7.gyroscopic-instruments. Gyroscopic Flight Instruments
Three of the most common flight instruments — the attitude indicator, heading indicator, and turn indicator — operate on the principles of the gyroscope. A gyroscope is a spinning wheel or disk mounted in gimbals so that its spin axis is free to assume any orientation. Once spinning at high speed, a gyro exhibits two fundamental properties that the flight instruments exploit: rigidity in space and precession.
Rigidity in space means a spinning rotor resists displacement of its spin axis from the direction in which it is pointed. The faster the wheel spins, the greater its mass, and the farther the mass is from the spin axis, the greater the rigidity. Rigidity is what allows the attitude indicator and heading indicator to provide a stable reference against which the airframe's pitch, bank, and yaw can be measured.
Precession is the tilting or turning of a gyro in response to a deflective force. When a force is applied to the rim of a spinning rotor, the resulting reaction occurs not at the point where the force was applied, but 90° ahead in the direction of rotation. Precession is the operating principle behind the turn indicator and is also responsible for many of the small errors found in heading and attitude instruments — particularly during prolonged turns, climbs, and descents.
Sources of Power
Gyros may be driven by a vacuum (suction) system, a pressure system, or electrically. A typical light single-engine airplane uses an engine-driven vacuum pump to spin the attitude and heading gyros, while the turn coordinator is electrically driven so that at least one bank reference remains available if the vacuum system fails.
- Vacuum systems maintain suction between approximately 4.5 to 5.5 in. Hg. A suction gauge allows the pilot to verify proper operation.
- Electrical systems rely on the aircraft's DC bus and are monitored by warning flags on the instrument face.

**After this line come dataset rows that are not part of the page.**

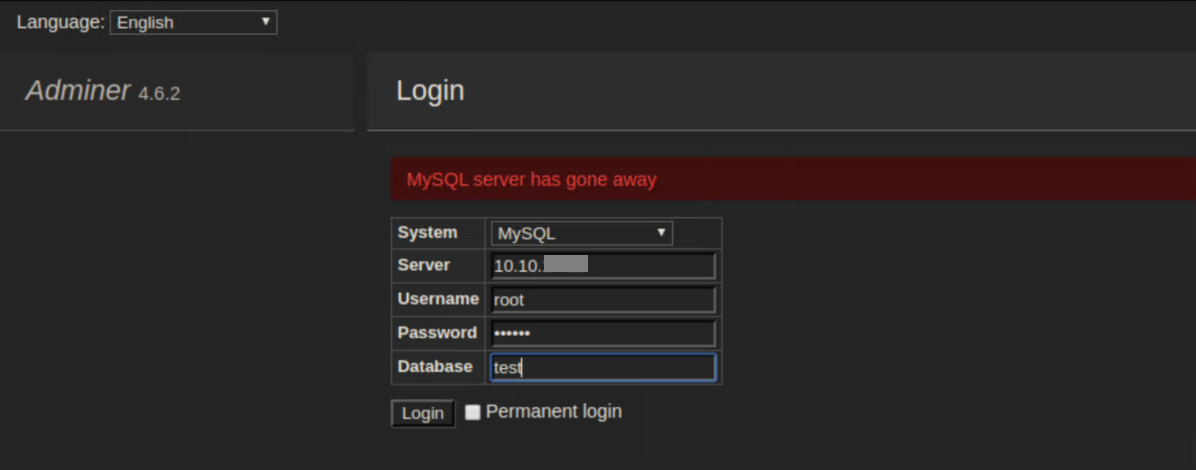Viewport: 1196px width, 470px height.
Task: Focus the Server address input field
Action: tap(603, 266)
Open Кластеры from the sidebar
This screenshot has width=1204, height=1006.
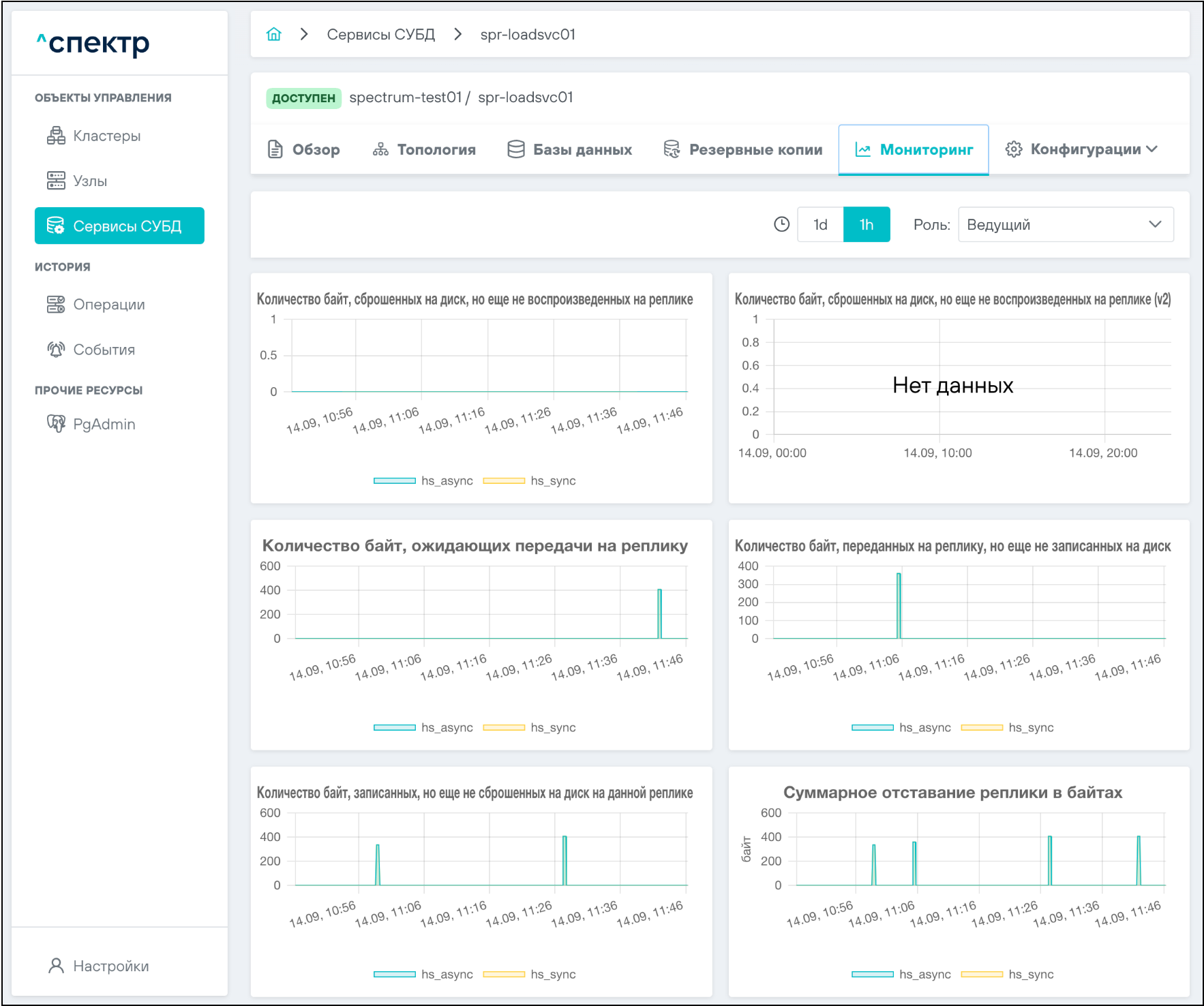click(x=106, y=136)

In glass cockpits, traditional spinning-mass gyros are replaced by solid-state AHRS (Attitude and Heading Reference Systems) using MEMS accelerometers, rate sensors, and magnetometers, but the displayed information is functionally the same.
Attitude Indicator
The attitude indicator (artificial horizon) gives a direct, immediate indication of pitch and bank attitude. Its gyro spin axis is mounted vertically, so the gimbals are free to rotate about the lateral and longitudinal axes. A miniature airplane is fixed to the case and a horizon bar represents the natural horizon. Bank angle is read against an index calibrated in 10°, 20°, 30°, 60°, and 90° marks; pitch is read in degrees of nose-up or nose-down displacement. Modern attitude indicators have minimal precession errors and are reliable through 360° of bank and approximately 100° of pitch.
Heading Indicator
Also called the directional gyro (DG), the heading indicator provides a stable directional reference free from the lead/lag and turning errors of the magnetic compass. Its spin axis is mounted horizontally, parallel to the line of flight. Because the gyro is not magnetically slaved in basic installations, it must be manually set to agree with the magnetic compass during straight-and-level, unaccelerated flight, and rechecked at least every 15 minutes due to precession and apparent drift caused by Earth's rotation.
Turn Indicators
Two instruments use precession to display rate of turn:
- Turn-and-slip indicator: a single needle indicates rate of turn only; the gyro is mounted with its spin axis along the lateral axis.
- Turn coordinator: the gyro is canted approximately 30° upward, so the instrument senses both roll rate and yaw rate. A small symbolic airplane displays bank initially and turn rate once established.
A standard-rate turn is 3° per second — 360° in 2 minutes — indicated when the wing of the symbol or needle aligns with the standard-rate index. The inclinometer (ball) below the symbol shows quality of turn (coordination): a centered ball means coordinated flight; a ball to the inside indicates a slip; to the outside, a skid. The pilot corrects with rudder pressure on the side the ball is displaced toward ("step on the ball").
Common Errors and Checks
- After engine start, verify suction in the green arc and check that gyros spool up without abnormal noise.
- During taxi, the attitude indicator should remain erect within 5°, the heading indicator should track turns smoothly, and the turn coordinator should bank in the direction of taxi turns with the ball swinging to the outside.
- Vacuum failure can cause the attitude and heading indicators to give slowly degrading, misleading information without an obvious flag, which is why scan, cross-check, and partial-panel proficiency are essential.